Write the entries starting at the line with "Task: Click the home icon next to Akron" and ending at the line with "point(720,444)" as a two-column CSV with headers entry_text and location. Give one row per entry, put each value in a single quoted field with line breaks turned into spaces, and leave out the pictures.

§ Given data:

= = =

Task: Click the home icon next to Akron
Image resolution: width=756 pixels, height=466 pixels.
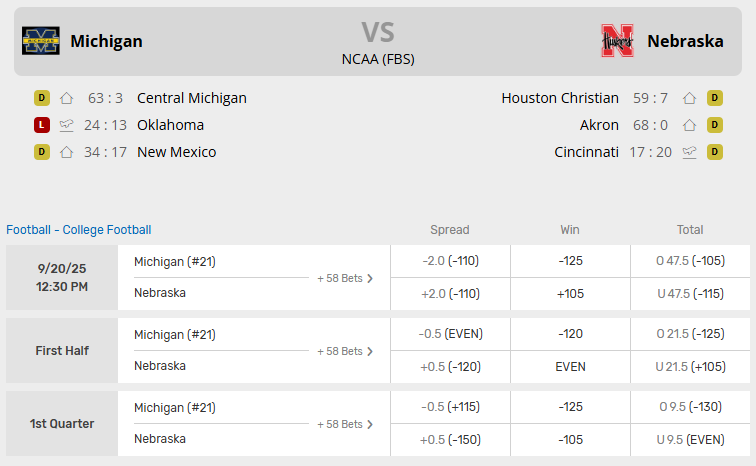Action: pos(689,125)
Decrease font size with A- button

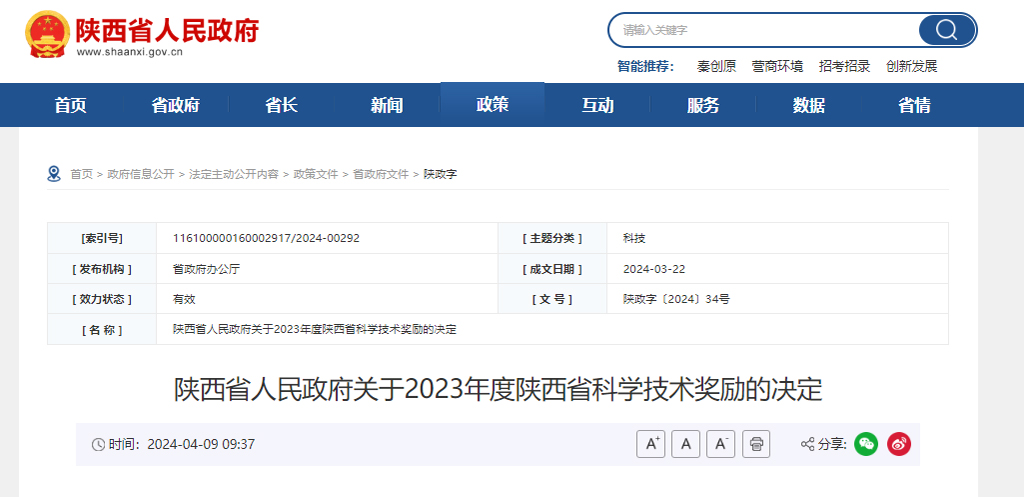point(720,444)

= = =

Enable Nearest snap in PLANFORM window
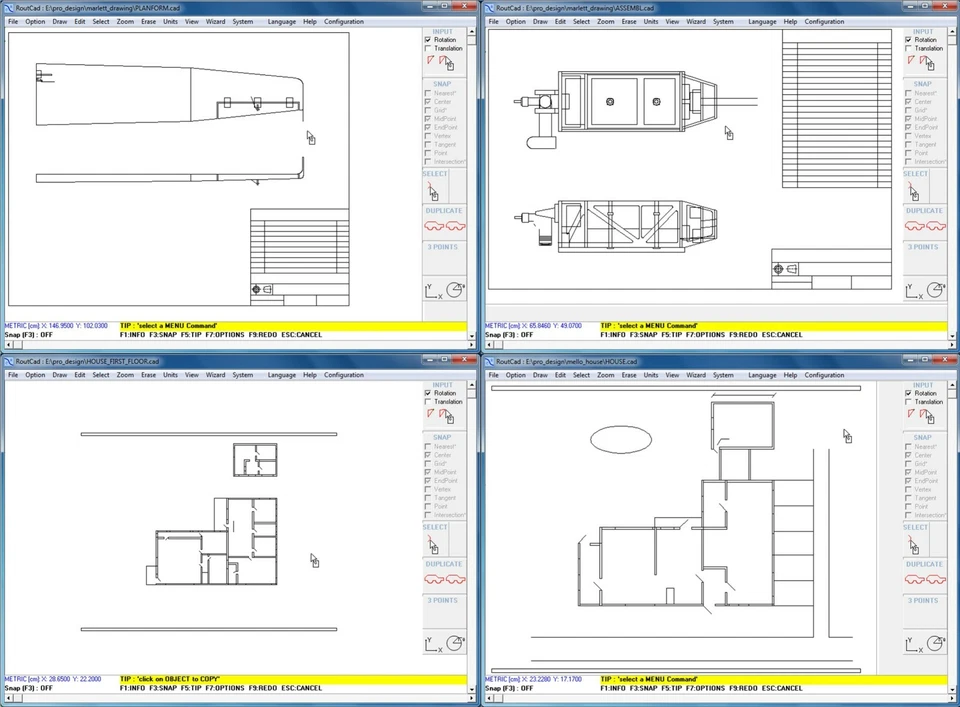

= = =

§ Response for this exercise:
entry_text,location
"Task: Click the home icon next to Akron Image resolution: width=756 pixels, height=466 pixels.","Action: pos(689,125)"
"Decrease font size with A- button","point(720,444)"